━━━ STORED RECORDS ━━━
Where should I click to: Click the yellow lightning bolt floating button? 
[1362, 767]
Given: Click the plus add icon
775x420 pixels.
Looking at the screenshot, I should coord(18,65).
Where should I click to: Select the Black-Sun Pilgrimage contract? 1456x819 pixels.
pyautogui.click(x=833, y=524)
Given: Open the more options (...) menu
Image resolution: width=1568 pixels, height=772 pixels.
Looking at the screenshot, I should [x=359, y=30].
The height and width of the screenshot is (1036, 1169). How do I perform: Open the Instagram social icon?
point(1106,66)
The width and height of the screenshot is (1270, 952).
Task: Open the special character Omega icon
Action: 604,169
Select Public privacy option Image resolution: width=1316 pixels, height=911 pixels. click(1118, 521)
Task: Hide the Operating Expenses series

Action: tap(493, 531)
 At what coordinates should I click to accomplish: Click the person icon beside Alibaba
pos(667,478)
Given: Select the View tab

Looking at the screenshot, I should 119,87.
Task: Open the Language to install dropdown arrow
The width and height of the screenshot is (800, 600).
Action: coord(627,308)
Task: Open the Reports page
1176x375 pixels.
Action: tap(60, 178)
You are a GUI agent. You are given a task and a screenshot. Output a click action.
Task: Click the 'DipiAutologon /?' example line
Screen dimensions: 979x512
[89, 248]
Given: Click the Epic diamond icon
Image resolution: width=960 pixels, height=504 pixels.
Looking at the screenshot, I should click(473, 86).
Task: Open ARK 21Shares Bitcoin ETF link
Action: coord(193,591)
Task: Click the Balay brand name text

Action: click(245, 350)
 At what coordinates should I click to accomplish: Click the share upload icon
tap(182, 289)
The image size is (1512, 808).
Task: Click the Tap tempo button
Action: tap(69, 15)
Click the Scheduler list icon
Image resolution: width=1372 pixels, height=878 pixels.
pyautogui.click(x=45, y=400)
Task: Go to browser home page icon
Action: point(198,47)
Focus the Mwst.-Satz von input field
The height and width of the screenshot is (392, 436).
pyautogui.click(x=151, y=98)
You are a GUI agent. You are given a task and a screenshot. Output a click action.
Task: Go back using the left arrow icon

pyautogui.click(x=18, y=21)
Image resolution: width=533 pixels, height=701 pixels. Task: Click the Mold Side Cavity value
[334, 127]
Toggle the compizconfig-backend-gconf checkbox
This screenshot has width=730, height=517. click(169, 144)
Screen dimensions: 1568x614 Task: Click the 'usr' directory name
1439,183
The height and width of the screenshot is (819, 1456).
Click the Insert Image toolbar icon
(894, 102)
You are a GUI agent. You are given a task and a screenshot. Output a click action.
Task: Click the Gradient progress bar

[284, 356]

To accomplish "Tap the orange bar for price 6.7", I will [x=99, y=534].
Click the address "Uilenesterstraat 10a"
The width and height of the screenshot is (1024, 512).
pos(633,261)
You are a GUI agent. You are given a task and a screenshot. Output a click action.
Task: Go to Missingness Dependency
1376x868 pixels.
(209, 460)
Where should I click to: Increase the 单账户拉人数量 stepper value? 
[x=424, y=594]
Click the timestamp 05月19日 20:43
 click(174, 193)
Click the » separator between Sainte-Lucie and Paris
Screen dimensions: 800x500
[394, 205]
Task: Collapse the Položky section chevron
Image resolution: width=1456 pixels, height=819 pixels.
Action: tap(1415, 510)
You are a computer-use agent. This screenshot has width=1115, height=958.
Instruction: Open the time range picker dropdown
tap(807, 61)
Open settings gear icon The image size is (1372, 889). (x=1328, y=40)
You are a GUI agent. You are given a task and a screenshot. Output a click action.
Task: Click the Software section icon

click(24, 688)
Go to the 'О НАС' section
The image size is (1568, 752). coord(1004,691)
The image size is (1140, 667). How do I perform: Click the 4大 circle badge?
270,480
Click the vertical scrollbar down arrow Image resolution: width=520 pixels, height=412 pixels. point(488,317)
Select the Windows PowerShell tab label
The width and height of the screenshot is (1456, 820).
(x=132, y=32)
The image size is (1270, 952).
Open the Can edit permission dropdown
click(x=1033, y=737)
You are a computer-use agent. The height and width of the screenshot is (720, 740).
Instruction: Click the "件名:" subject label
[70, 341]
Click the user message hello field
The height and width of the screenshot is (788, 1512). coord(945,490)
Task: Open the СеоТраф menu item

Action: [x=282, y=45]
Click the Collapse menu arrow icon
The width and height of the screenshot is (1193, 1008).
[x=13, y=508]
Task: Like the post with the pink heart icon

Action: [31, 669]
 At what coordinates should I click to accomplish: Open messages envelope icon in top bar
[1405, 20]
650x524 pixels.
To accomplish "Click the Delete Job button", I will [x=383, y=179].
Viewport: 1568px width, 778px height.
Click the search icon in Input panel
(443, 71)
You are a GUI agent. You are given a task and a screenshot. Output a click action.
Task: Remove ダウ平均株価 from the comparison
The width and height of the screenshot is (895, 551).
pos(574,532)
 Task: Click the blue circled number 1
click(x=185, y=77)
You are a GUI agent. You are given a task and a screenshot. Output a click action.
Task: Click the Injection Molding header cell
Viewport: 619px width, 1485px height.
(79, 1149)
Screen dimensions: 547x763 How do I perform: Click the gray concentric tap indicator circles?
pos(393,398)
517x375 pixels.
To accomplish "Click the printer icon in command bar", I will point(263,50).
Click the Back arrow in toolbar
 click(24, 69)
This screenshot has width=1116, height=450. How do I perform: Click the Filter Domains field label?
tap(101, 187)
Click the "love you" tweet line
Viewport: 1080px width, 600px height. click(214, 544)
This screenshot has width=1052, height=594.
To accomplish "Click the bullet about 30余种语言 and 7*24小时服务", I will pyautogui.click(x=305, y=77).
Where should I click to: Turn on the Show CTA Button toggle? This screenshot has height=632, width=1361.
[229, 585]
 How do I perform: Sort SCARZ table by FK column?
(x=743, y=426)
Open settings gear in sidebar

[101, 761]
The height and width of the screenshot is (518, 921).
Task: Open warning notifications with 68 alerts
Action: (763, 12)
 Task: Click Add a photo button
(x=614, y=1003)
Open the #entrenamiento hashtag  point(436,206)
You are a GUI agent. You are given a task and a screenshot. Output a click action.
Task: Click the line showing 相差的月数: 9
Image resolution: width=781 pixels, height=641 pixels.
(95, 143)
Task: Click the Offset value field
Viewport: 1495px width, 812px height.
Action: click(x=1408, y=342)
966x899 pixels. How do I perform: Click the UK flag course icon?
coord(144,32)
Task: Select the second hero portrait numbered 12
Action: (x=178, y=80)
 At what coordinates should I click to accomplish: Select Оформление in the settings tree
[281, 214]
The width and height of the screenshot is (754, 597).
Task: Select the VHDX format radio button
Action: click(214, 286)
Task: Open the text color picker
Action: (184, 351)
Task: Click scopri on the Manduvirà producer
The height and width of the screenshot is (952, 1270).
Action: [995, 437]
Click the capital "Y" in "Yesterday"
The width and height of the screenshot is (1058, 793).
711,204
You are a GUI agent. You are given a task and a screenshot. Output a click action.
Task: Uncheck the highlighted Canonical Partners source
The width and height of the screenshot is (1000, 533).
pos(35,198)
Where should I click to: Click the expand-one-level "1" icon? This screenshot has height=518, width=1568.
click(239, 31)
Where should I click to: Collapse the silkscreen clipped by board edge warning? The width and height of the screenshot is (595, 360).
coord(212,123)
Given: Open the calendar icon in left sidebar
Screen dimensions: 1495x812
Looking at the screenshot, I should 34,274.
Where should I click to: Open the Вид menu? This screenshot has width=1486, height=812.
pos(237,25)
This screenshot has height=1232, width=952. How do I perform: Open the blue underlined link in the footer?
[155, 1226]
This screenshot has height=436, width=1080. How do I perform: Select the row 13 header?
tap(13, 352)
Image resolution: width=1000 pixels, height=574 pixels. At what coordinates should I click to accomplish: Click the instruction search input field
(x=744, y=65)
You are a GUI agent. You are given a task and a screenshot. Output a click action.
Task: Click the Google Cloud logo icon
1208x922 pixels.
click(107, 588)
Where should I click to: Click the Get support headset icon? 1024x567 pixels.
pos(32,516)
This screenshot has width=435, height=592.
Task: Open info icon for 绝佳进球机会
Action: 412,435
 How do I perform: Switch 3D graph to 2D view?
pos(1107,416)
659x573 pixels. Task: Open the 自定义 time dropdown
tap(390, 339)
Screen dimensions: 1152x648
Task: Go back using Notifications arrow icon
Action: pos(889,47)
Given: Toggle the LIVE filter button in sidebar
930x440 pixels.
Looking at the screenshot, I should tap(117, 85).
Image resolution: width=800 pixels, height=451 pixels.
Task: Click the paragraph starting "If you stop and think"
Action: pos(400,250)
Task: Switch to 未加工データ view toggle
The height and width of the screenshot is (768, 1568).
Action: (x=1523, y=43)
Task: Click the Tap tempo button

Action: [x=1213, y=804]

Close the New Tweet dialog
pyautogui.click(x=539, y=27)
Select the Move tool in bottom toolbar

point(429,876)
━━━
List each line above that contains the string "coordinates".

SOLUTION FOR THIS EXERCISE:
 At what coordinates should I click to accomplish: Click the person icon beside Alibaba
 At what coordinates should I click to accomplish: Click the share upload icon
 At what coordinates should I click to accomplish: Open messages envelope icon in top bar
 At what coordinates should I click to accomplish: Select Оформление in the settings tree
Image resolution: width=1000 pixels, height=574 pixels. At what coordinates should I click to accomplish: Click the instruction search input field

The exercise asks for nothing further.